Title: Genomic landscape of ER-positive HER2-low early-stage breast cancers in the FLEX Study: MammaPrint, BluePrint and whole transcriptome analysis
Publication: SABCS 2023, PO4-02-02
Authors
Abirami Sivapiragasam, Adam Brufsky, Hannah Linden, Natasha Hunter, Cynthia Osborne, Joyce O’Shaughnessy, Sami Diab, Robert Maganini, Manojkumar Bupathi, Sung Ho Lee, Theodore Kim, Josien Haan, Lavanya Samraj, Katie Quinn, William Audeh, FLEX Investigators’ Group
Background
Antibody-drug conjugates (ADCs) continue to emerge for the treatment of a new subset of patients with HER2-low breast cancer. There is limited evidence to demonstrate HER2-low tumors as a distinct biological subtype and why/if these tumors benefit from ADCs. To improve our understanding of this newly defined HER2 category of breast cancers, we evaluated clinical characteristics, MammaPrint (MP), BluePrint (BP), and the whole transcriptomic profile of HER2-low breast cancers in FLEX study.
Methods
FLEX (NCT03053193) is a prospective, observational trial that includes stage I-III breast cancer patients who undergo MammaPrint testing (with or without BluePrint) as standard of care, and consent to full transcriptome and clinical data collection. In this study, clinically ER+/HER2- tumors were analyzed.
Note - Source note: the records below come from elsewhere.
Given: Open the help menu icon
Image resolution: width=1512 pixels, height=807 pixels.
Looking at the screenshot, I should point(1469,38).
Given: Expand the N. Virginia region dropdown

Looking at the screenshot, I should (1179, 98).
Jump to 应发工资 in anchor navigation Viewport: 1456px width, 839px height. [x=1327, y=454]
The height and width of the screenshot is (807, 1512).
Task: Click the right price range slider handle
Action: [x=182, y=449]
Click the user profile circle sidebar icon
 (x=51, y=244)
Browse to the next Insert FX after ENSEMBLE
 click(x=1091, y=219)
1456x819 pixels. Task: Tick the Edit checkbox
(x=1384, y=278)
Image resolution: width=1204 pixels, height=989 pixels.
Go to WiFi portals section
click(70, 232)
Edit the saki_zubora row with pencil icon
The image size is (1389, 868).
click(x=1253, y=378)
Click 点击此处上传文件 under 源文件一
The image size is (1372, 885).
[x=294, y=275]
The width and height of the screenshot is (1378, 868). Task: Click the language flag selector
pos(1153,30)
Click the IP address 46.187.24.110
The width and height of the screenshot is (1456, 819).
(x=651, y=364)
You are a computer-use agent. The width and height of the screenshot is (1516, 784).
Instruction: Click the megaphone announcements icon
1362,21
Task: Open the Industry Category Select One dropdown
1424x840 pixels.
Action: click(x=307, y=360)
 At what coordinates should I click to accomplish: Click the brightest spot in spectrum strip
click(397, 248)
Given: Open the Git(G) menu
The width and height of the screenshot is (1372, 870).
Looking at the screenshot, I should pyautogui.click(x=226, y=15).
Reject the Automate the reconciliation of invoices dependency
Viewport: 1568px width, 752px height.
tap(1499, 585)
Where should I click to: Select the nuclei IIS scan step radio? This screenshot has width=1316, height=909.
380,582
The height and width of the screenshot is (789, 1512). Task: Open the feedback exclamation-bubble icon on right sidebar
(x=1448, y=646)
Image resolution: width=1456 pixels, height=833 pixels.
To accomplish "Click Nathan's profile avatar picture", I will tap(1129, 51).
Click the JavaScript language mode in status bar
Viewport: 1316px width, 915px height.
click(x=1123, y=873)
The HER2-low cohort group (n=1698) was defined as HER2 IHC 1+ (ISH positive excluded) and IHC 2+, ISH Negative, and the HER2-0 group (n=1181) was defined as HER2 IHC 0. MP classified tumors as Low Risk or High Risk (further stratified as High 1 and High 2). MP together with BP categorized tumors as Luminal A (MP Low Risk), Luminal B (MP High Risk), HER2 or Basal. Two-tailed proportional z-test was used to compare clinical features and genomic subtypes of HER2-low vs. HER2-0 and the limma R package for differential gene expression analysis (DGEA). P-values were adjusted for multiple testing by Benjamini-Hochberg; significant differentially expressed genes (DEGs) had a p-value < 0.05 and a fold change >2.
Results
In this FLEX study, clinically ER+/HER2- tumors showed that the clinical characteristics between HER2-low and HER2-0 did not differ significantly except higher percentage of premenopausal within HER2-low (23% vs 17%, p < 0.01). Of all HER2-low patients, 46% were MP High Risk as within HER2-0 patients (44%, p = 0.27). In both groups with MP High Risk tumors, there was a higher frequency of MP High 1 (83% in HER2-low, 80% in HER2-0) compared to MP High 2 (17% in HER2-low, 20% in HER2-0). BP subtyping showed similar distribution for Luminal subtype between HER2-low and HER2-0, but the frequency of ER+, Basal subtype was lower in HER2-low (2.5%), compared to HER2-0 (4.5%) (p=0.005). Principal component analysis (PCA) of the 500 most variable genes did not reveal a separation of HER2-low and -0 tumors, but clustering was apparent when tumors were classified by BP. DGEA within Basal tumors revealed no DEGs. Within Luminal A tumors, more than 1800 DEGs were identified, and within Luminal B tumors, nearly 300 DEGs were identified. However, all DEGs were < 1.5-fold change: mean, max (1.09, 1.38) for Luminal A and (1.12, 1.44) for Luminal B. In addition, a significant difference (p<0.01) towards increased ERBB2 (HER2) expression was detected from HER2-0 to HER2-low, but there was a large overlap of expression between the 2 groups.
Conclusions
Our study showed that HER2-low and HER2-0 tumors are clinically and biologically similar. The differences in ERBB2 and low-level genome wide expression detected between HER2-low and HER2-0 should be further investigated to determine how these changes affect tumor biology and treatment benefit. The biological heterogeneity among IHC-defined HER2-negative tumors was better captured by MammaPrint and BluePrint than IHC. MammaPrint identified 53% of HER2-low tumors as Low Risk, a subgroup of patients known to have good outcomes without chemotherapy. Our data suggest a subset of patients with HER2-low, MP Low Risk tumors could be spared from the potential toxicities of ADCs.